Appearing before the US Senate Committee on Commerce, Science, and Transportation, Dr. Horvath argued that over the past two decades, core aspects of cognitive development, including literacy, numeracy, attention, and higher‑order reasoning, have plateaued or reversed in many parts of the developed world.
He attributed this trend largely to the rapid and largely unregulated expansion of digital and educational technology in classrooms, which he said often weakens learning outcomes rather than strengthening them.
Disclosing that their performance was worse in areas like attention, memory, reading, problem solving and overall thinking skills, he believes that this is partly because the Gen Z grew up with constant screen time, spending many hours a day on phones, tablets and computers.
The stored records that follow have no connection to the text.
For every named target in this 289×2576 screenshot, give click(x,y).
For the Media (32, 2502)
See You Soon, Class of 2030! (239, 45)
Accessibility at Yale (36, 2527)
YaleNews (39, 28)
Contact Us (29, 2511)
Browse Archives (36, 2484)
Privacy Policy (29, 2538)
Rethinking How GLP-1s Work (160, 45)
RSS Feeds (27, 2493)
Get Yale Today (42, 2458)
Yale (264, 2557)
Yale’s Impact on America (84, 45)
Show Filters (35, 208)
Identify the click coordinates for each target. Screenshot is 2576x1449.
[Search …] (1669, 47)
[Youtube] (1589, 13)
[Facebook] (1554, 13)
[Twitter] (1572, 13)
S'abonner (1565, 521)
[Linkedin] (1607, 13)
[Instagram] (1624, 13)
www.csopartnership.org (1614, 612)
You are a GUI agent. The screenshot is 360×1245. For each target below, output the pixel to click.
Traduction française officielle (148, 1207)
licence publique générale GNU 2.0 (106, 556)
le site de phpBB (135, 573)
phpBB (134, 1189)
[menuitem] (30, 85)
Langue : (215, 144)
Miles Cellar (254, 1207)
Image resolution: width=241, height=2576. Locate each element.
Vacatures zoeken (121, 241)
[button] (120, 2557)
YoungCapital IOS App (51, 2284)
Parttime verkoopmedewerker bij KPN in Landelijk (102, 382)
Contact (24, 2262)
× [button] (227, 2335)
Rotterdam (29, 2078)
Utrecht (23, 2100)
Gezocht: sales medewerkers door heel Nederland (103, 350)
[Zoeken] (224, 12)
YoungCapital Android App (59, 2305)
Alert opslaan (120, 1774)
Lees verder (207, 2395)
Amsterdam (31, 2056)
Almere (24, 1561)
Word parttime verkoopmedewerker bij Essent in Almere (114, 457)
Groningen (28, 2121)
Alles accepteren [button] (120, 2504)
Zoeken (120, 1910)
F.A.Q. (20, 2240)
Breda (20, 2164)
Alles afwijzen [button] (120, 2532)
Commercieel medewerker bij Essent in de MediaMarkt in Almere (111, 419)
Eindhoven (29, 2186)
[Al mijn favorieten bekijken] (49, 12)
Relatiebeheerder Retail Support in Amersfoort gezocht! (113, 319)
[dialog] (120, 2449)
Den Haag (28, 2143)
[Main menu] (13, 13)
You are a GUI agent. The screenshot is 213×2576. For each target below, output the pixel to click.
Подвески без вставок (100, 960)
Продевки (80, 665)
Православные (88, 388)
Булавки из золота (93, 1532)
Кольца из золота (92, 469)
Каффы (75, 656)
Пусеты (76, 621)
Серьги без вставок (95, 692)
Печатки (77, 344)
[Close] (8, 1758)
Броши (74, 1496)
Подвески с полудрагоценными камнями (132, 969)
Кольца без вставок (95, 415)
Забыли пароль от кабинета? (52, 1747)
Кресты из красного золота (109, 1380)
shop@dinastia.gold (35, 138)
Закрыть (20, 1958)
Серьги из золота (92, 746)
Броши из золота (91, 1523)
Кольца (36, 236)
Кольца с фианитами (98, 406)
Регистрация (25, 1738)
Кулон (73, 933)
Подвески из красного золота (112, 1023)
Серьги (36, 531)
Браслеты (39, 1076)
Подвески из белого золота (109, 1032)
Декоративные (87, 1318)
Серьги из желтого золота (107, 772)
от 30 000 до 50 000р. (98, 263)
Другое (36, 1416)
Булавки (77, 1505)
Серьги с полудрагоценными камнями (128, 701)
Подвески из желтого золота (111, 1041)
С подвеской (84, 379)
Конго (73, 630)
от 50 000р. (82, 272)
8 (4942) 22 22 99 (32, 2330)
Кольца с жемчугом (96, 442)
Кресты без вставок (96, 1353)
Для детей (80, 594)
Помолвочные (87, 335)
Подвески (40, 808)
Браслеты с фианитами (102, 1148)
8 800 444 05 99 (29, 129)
The scientist pointed out that too much time on screens can make it harder to focus and learn deeply. He recommends that schools should limit screen use and return to more traditional learning methods like the reading of books.
While sharing his findings with a congressional panel, Dr. Horvath asserted that Gen Z has reversed decades of steady academic progress.
According to him, “They’re the first generation in modern history to score lower on standardized academic tests than the one before it.
“And to make matters worse, most of these young people are overconfident about how smart they are. The smarter people think they are, the dumber they actually are.
“They underperformed on basically every cognitive measure, from basic attention, memory, literacy, numeracy, executive function and general IQ.”